ASSIGNMENT - Which lines in the data below contain the word "agent"? Return each of them.

[Extracted data entries]
==*==
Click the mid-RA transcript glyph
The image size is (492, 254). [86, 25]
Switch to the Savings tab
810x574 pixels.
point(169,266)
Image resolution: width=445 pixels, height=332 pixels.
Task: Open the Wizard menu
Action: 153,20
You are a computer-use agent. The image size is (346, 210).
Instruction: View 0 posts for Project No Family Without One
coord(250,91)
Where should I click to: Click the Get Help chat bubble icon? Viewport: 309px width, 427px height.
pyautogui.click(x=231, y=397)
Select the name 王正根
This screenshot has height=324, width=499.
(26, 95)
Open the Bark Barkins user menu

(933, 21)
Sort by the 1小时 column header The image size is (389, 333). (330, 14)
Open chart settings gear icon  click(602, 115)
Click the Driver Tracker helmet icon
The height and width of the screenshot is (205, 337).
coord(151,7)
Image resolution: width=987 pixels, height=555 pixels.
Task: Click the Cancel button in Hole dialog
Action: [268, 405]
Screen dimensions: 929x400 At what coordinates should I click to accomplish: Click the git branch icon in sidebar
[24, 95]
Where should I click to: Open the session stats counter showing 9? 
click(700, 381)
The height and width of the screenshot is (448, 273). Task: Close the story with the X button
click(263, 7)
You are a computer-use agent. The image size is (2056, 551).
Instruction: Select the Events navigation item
==*==
SOLUTION BELOW -
You are a computer-use agent. The image size is (346, 210).
You are a computer-use agent. The image size is (2056, 551).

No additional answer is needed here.